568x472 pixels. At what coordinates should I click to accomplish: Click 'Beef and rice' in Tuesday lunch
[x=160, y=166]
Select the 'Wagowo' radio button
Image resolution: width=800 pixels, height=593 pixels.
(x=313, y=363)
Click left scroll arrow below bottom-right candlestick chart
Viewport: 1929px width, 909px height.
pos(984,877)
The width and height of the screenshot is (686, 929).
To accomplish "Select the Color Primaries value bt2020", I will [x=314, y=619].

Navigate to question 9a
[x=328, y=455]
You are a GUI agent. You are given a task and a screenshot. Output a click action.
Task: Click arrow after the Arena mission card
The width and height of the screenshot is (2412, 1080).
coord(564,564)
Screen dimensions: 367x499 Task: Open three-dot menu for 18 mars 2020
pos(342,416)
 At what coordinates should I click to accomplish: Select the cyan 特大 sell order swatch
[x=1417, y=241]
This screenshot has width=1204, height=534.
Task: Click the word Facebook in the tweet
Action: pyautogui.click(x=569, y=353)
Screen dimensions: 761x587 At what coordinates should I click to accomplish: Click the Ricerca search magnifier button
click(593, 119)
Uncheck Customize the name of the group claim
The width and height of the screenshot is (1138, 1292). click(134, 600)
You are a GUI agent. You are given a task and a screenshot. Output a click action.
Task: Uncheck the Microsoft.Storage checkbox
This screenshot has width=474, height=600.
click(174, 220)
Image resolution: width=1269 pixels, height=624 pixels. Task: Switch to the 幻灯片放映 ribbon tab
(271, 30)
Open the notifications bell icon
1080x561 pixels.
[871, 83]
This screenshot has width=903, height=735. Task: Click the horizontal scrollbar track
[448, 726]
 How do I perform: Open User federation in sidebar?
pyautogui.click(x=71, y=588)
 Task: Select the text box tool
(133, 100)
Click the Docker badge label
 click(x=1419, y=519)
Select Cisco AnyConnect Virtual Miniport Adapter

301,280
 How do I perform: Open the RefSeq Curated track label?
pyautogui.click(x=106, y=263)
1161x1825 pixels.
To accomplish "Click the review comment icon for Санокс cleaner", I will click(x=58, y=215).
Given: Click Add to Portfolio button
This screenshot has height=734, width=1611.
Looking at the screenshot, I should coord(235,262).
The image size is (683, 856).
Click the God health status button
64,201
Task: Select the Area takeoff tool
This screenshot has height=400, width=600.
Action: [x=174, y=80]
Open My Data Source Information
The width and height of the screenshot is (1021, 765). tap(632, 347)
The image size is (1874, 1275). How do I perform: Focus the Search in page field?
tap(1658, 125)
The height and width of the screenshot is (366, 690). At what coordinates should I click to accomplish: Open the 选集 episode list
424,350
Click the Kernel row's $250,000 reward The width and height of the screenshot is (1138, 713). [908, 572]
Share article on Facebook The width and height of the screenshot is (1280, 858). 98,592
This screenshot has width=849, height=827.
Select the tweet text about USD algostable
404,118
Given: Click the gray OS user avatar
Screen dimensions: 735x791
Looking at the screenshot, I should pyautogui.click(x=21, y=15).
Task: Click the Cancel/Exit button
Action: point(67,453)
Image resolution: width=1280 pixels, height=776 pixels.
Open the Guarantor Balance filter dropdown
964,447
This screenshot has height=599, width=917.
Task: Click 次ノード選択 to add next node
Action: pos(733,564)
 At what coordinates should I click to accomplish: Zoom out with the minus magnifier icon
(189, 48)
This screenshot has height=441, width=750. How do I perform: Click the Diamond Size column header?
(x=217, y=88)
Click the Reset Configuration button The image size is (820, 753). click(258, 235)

************

**What you are asked to do:**
An exact copy of every record is what the answer must contain.

**Response:**
568x472 pixels. At what coordinates should I click to accomplish: Click 'Beef and rice' in Tuesday lunch
[x=160, y=166]
Select the 'Wagowo' radio button
Image resolution: width=800 pixels, height=593 pixels.
(x=313, y=363)
Click left scroll arrow below bottom-right candlestick chart
Viewport: 1929px width, 909px height.
pos(984,877)
The width and height of the screenshot is (686, 929).
To accomplish "Select the Color Primaries value bt2020", I will [x=314, y=619].

Navigate to question 9a
[x=328, y=455]
You are a GUI agent. You are given a task and a screenshot. Output a click action.
Task: Click arrow after the Arena mission card
The width and height of the screenshot is (2412, 1080).
coord(564,564)
Screen dimensions: 367x499 Task: Open three-dot menu for 18 mars 2020
pos(342,416)
 At what coordinates should I click to accomplish: Select the cyan 特大 sell order swatch
[x=1417, y=241]
This screenshot has width=1204, height=534.
Task: Click the word Facebook in the tweet
Action: pyautogui.click(x=569, y=353)
Screen dimensions: 761x587 At what coordinates should I click to accomplish: Click the Ricerca search magnifier button
click(593, 119)
Uncheck Customize the name of the group claim
The width and height of the screenshot is (1138, 1292). click(134, 600)
You are a GUI agent. You are given a task and a screenshot. Output a click action.
Task: Uncheck the Microsoft.Storage checkbox
This screenshot has width=474, height=600.
click(174, 220)
Image resolution: width=1269 pixels, height=624 pixels. Task: Switch to the 幻灯片放映 ribbon tab
(271, 30)
Open the notifications bell icon
1080x561 pixels.
[871, 83]
This screenshot has width=903, height=735. Task: Click the horizontal scrollbar track
[448, 726]
 How do I perform: Open User federation in sidebar?
pyautogui.click(x=71, y=588)
 Task: Select the text box tool
(133, 100)
Click the Docker badge label
 click(x=1419, y=519)
Select Cisco AnyConnect Virtual Miniport Adapter

301,280
 How do I perform: Open the RefSeq Curated track label?
pyautogui.click(x=106, y=263)
1161x1825 pixels.
To accomplish "Click the review comment icon for Санокс cleaner", I will click(x=58, y=215).
Given: Click Add to Portfolio button
This screenshot has height=734, width=1611.
Looking at the screenshot, I should coord(235,262).
The image size is (683, 856).
Click the God health status button
64,201
Task: Select the Area takeoff tool
This screenshot has height=400, width=600.
Action: [x=174, y=80]
Open My Data Source Information
The width and height of the screenshot is (1021, 765). tap(632, 347)
The image size is (1874, 1275). How do I perform: Focus the Search in page field?
tap(1658, 125)
The height and width of the screenshot is (366, 690). At what coordinates should I click to accomplish: Open the 选集 episode list
424,350
Click the Kernel row's $250,000 reward The width and height of the screenshot is (1138, 713). [908, 572]
Share article on Facebook The width and height of the screenshot is (1280, 858). 98,592
This screenshot has width=849, height=827.
Select the tweet text about USD algostable
404,118
Given: Click the gray OS user avatar
Screen dimensions: 735x791
Looking at the screenshot, I should pyautogui.click(x=21, y=15).
Task: Click the Cancel/Exit button
Action: point(67,453)
Image resolution: width=1280 pixels, height=776 pixels.
Open the Guarantor Balance filter dropdown
964,447
This screenshot has height=599, width=917.
Task: Click 次ノード選択 to add next node
Action: pos(733,564)
 At what coordinates should I click to accomplish: Zoom out with the minus magnifier icon
(189, 48)
This screenshot has height=441, width=750. How do I perform: Click the Diamond Size column header?
(x=217, y=88)
Click the Reset Configuration button The image size is (820, 753). click(258, 235)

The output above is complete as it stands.